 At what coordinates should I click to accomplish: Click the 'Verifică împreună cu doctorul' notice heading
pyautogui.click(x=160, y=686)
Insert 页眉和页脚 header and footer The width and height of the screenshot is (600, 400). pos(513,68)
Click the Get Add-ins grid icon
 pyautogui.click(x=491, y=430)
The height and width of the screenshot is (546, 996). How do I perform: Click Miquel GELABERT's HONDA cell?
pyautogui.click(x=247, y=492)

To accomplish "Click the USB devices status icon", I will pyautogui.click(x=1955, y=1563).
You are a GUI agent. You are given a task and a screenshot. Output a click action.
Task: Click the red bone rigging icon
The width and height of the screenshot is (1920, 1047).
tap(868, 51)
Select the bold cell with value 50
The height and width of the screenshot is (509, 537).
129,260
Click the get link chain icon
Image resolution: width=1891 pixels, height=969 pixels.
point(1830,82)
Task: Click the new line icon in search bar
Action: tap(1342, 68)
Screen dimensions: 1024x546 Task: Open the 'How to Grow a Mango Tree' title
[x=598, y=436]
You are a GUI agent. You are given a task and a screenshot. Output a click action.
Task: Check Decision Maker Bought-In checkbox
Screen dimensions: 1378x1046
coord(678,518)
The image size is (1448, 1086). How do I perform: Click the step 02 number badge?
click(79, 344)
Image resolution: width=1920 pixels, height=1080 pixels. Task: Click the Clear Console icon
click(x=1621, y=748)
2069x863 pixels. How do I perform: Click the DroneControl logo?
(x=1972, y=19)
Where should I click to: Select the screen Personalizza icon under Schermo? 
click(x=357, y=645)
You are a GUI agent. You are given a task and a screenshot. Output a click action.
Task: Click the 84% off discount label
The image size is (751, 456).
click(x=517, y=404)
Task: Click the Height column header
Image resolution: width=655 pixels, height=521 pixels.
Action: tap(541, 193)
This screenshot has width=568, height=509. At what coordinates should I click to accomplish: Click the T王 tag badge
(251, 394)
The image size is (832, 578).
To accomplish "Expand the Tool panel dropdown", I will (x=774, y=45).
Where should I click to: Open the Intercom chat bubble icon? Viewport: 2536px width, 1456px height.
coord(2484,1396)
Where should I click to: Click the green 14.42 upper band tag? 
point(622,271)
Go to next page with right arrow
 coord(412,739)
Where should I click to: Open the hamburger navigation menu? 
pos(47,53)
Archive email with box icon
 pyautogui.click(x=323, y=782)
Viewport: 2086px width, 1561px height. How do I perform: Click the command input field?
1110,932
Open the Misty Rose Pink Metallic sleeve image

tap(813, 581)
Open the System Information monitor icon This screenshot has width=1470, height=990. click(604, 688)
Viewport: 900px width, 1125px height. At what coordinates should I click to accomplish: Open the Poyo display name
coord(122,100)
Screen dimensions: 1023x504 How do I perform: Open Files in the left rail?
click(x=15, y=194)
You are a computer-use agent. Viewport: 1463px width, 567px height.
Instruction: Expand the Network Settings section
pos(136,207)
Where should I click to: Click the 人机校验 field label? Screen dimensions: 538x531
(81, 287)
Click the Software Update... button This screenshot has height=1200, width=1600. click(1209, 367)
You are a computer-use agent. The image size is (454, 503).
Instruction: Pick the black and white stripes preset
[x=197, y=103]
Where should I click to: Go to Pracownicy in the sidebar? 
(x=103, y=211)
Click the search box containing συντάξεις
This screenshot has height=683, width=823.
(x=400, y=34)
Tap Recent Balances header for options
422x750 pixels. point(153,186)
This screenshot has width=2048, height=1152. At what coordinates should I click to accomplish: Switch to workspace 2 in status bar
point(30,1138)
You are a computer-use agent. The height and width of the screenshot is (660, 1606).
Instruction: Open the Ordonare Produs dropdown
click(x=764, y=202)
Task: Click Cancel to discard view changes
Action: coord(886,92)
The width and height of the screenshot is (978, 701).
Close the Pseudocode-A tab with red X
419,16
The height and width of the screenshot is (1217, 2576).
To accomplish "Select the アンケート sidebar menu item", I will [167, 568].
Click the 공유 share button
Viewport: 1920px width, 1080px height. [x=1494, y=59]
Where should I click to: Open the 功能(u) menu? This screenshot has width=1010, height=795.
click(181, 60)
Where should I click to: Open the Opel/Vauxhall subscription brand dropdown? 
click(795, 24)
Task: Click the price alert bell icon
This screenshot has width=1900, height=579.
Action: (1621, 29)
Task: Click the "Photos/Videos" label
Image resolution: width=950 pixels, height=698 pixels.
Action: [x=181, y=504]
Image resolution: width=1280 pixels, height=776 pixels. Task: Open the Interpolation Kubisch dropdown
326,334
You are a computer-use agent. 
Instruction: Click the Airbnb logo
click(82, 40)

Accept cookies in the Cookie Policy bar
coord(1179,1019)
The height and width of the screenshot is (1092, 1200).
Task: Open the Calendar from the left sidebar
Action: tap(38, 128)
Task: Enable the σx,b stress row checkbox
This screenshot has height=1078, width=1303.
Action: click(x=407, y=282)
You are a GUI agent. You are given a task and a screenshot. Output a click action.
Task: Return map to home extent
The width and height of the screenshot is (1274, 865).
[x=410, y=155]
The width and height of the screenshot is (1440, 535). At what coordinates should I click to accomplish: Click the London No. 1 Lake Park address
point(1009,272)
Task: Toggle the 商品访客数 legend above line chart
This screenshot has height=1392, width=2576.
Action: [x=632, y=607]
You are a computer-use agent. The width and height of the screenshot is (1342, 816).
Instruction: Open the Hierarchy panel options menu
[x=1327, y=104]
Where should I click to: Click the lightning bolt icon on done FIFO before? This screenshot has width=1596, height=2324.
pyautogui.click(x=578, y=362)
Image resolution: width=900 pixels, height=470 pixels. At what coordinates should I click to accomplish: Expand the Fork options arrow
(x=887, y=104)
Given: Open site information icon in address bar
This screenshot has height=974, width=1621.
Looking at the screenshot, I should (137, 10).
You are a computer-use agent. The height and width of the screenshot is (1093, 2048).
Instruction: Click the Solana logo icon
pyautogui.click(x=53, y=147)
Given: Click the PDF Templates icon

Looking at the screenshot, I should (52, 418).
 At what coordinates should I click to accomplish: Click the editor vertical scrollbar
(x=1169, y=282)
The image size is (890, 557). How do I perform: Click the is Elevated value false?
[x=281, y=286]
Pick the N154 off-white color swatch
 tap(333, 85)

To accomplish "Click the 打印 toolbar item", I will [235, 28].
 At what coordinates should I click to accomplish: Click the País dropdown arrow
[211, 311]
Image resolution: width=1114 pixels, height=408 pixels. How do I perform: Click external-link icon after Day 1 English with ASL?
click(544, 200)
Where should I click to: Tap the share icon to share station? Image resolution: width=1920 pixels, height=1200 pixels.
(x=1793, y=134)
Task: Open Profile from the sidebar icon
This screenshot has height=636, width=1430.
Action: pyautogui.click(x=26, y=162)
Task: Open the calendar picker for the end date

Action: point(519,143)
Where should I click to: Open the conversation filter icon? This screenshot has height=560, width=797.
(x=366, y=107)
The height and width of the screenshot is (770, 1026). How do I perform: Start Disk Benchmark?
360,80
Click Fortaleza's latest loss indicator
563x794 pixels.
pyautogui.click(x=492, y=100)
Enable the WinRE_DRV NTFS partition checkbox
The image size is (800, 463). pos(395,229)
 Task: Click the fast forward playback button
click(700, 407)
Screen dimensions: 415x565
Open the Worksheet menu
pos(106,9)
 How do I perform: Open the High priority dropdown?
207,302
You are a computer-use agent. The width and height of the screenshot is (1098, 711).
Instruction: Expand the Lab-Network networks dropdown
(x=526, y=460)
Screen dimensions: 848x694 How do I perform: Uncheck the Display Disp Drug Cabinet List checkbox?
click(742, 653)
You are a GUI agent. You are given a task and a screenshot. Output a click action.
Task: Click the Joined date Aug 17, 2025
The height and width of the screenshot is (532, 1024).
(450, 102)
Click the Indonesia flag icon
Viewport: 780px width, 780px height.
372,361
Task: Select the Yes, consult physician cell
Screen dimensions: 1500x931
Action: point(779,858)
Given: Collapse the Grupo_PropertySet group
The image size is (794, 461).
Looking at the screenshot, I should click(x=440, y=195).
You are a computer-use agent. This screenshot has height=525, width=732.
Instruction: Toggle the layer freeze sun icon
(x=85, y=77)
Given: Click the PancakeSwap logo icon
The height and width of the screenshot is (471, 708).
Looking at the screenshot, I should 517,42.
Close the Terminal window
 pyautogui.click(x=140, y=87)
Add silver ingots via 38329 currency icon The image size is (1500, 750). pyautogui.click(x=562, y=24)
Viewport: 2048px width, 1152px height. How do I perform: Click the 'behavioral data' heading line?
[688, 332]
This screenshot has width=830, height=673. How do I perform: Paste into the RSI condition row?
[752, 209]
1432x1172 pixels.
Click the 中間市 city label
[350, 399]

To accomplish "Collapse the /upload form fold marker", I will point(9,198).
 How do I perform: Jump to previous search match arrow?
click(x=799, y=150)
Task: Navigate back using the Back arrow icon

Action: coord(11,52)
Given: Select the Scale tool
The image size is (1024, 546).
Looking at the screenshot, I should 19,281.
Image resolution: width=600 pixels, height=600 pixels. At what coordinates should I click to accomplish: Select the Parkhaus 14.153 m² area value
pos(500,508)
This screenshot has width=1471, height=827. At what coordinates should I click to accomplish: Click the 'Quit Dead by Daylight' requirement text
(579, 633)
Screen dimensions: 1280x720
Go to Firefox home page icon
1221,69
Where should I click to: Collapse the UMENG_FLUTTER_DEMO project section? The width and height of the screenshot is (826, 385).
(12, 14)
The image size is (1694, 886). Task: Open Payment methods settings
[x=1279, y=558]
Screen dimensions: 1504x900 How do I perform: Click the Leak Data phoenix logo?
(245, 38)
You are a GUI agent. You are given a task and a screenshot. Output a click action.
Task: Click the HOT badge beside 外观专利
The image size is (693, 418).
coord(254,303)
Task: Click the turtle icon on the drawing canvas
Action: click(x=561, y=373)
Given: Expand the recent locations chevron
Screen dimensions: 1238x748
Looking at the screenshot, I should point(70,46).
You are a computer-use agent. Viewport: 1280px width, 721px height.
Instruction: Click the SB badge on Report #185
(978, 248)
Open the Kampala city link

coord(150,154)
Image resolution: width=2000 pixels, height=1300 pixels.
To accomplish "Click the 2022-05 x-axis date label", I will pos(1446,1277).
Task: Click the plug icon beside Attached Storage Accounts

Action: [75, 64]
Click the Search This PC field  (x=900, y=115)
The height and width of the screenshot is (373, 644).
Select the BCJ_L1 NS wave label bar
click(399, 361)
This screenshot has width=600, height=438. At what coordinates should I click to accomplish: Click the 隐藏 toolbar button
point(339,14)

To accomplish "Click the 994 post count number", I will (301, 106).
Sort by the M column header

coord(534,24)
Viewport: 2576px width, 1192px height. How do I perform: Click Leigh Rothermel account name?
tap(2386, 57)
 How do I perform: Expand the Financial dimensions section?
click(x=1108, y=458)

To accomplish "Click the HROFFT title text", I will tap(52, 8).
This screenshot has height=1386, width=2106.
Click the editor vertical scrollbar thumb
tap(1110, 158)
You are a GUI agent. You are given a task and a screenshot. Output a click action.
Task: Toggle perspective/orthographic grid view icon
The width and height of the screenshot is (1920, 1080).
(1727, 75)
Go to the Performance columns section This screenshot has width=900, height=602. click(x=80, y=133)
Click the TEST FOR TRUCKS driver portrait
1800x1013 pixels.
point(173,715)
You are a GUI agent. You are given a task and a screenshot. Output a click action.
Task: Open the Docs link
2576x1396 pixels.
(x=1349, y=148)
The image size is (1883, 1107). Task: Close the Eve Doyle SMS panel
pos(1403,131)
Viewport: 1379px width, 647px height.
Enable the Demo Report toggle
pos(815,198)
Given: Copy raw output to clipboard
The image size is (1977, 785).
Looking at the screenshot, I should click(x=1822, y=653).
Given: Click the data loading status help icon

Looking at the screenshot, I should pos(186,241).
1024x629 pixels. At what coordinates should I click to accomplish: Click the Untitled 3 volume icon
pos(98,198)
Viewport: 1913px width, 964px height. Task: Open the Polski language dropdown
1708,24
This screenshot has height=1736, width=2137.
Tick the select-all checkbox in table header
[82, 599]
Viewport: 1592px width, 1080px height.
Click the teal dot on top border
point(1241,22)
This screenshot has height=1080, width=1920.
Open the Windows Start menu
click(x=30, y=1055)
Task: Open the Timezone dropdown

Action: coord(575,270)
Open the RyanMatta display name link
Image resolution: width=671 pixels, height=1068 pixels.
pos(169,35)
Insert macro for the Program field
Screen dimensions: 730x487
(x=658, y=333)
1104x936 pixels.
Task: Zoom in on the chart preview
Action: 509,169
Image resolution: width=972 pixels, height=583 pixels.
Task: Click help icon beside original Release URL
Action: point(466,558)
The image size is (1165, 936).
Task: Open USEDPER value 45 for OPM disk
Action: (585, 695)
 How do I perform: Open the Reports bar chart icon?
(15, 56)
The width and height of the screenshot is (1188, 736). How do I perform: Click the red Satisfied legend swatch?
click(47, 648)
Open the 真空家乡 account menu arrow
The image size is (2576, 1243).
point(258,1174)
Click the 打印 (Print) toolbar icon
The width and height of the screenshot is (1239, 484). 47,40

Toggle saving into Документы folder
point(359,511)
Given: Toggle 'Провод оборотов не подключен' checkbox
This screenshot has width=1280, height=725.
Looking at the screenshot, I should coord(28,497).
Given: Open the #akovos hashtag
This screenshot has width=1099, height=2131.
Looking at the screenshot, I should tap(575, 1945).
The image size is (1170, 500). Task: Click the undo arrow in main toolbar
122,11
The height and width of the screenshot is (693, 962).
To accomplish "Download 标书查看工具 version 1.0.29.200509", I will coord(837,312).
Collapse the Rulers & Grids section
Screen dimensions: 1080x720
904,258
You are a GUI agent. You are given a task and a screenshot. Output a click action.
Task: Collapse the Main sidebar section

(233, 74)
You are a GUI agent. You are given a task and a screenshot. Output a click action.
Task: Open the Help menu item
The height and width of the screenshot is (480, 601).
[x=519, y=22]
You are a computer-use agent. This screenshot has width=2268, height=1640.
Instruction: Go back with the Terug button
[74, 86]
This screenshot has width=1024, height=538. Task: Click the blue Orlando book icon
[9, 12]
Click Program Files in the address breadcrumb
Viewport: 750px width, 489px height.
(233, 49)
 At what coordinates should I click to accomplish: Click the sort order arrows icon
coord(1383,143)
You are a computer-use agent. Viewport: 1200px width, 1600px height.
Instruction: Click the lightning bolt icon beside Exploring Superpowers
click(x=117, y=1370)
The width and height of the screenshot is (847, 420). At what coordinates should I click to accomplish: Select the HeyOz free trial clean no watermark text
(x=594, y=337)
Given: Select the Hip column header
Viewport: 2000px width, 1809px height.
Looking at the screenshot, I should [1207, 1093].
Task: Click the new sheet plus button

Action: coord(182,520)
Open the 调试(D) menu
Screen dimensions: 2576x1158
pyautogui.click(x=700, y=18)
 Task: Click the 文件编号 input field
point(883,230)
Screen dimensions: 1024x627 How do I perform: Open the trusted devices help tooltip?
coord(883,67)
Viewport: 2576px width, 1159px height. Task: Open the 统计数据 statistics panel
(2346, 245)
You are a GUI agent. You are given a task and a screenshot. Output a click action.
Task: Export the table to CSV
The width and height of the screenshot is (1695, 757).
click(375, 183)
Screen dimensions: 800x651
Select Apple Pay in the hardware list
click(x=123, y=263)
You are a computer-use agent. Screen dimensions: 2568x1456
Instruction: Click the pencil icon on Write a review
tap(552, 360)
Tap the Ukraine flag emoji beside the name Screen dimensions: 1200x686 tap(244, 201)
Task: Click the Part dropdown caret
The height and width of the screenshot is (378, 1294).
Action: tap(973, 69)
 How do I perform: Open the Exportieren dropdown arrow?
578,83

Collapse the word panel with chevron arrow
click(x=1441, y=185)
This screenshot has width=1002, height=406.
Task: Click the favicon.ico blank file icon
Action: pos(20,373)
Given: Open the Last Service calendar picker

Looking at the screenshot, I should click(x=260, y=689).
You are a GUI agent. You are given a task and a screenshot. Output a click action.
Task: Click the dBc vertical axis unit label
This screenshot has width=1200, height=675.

_Given instruction_
Pull out each line of the material above containing the string "number" and copy those lines with nothing changed.

_The answer_
The image size is (1448, 1086). How do I perform: Click the step 02 number badge?
To accomplish "Click the 994 post count number", I will (301, 106).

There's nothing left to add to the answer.